Cartas da guerra - Ivo Ferreira
Sospeso nel limbo di una missione militare in Angola, Antonio Lobo de Antunes da forma al proprio caos interiore attraverso la scrittura. Lastrica di parole l'impervia strada del proprio desiderio verso la donna lontana, ma i nomi finiscono per amplificare la distanza, e la copula moltiplicare l'assenza.
Ogni parola scava uno iato che separa l'uomo dalle pastoie del quotidiano, marca l'ambizione delle proprie speranze e delle proprie volizioni, ma non occulta l'universo merdoso della sua genesi. Ogni volizione esprime tanto il sentimento dello stato verso cui si tende quanto quello da cui ci si distacca, essa si nutre tanto di un moto a luogo, quanto di un moto da luogo. Ogni amore, affezione e sentimento nasce ed è indissociabile dall'avversione per il posto e la condizione che il nostro corpo occupa in quel momento. Ciò che è più lontano implica ciò che è più vicino, ciò che è più vicino esplica ciò che è più lontano. La forma è il mezzo: un enfatico e passionale labirinto in lingua portoghese traccia un potente transfert tra la guerra e la donna lontana.
E l'immagine asfittica e angusta di Ferreira, anche quando inquadra deserti e lande desolate, non finisce che descrivere solo il perimetro di una prigione più grande. Perché, in fondo, non si può uscire dalla prospettiva della propria uniforme verde, dalla retorica coloniale che passa la radio o dal vecchio fasto che il cigolio dissonante del cerimoniale dell'alzabandiera reclama, ma più non merita.

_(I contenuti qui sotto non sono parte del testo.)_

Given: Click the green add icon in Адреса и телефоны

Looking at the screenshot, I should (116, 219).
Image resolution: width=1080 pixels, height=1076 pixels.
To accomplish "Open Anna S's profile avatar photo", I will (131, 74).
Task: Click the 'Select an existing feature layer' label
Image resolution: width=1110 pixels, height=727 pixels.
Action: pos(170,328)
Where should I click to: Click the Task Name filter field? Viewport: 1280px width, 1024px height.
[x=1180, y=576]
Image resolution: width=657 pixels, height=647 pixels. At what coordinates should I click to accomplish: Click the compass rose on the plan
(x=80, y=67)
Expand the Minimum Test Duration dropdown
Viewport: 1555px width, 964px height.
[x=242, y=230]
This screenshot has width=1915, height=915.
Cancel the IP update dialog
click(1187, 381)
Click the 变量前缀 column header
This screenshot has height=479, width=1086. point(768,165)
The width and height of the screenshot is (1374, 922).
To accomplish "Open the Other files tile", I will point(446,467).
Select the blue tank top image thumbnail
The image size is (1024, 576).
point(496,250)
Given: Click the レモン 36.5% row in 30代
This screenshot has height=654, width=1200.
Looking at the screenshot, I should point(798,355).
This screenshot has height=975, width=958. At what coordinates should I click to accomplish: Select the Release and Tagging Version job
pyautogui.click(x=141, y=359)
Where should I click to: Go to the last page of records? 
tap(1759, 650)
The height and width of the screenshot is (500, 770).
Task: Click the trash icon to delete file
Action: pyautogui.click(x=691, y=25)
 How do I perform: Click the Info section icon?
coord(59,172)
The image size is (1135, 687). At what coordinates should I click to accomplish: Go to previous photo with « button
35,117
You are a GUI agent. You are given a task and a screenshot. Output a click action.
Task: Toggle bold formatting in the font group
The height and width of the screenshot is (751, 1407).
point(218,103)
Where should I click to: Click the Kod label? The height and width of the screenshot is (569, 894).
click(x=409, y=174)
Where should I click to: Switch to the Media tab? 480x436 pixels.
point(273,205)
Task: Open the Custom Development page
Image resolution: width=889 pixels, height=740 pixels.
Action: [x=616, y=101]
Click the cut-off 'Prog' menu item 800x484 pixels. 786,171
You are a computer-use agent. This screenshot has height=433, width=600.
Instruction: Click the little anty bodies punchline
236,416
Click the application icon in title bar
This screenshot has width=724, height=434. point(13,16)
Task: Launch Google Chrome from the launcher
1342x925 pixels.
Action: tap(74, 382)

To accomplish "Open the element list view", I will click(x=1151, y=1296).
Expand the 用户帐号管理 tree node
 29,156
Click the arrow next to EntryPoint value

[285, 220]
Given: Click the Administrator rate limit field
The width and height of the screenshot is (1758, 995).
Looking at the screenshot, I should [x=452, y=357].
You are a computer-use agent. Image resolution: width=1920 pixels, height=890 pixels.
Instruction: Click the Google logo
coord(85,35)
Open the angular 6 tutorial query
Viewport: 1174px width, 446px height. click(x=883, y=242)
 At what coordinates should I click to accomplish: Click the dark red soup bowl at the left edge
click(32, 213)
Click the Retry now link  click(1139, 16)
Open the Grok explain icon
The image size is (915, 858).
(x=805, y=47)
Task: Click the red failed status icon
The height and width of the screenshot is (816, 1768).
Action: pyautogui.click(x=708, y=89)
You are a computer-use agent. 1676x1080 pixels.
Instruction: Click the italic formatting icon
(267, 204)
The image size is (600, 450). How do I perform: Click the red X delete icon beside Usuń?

Non si può evadere dall'universo disperante dell'uomo coloniale che cerca l'altro, ma si ritrova ad agguantare altri prigionieri, altri cadaveri e alla fine solo altri spettri, mere copie di se stesso.
L'uomo occidentale, ripieno dei suoi segni significanti, resta solo e in attesa, guscio vuoto, come nel deserto dei tartari.
L'uomo occidentale, ripieno dei suoi segni significanti, resta solo e in attesa, guscio vuoto, come nel deserto dei tartari.
Però, forse, quando si è scesi nella più profonda indecenza e dalla bassezza di un uomo sconfitto e alle corde, lì quando è in gioco l'essere o il non essere più, forse solo allora, può nascere il grido di rivolta che sottende la più alta redenzione, nella forma di una lettera dal fronte.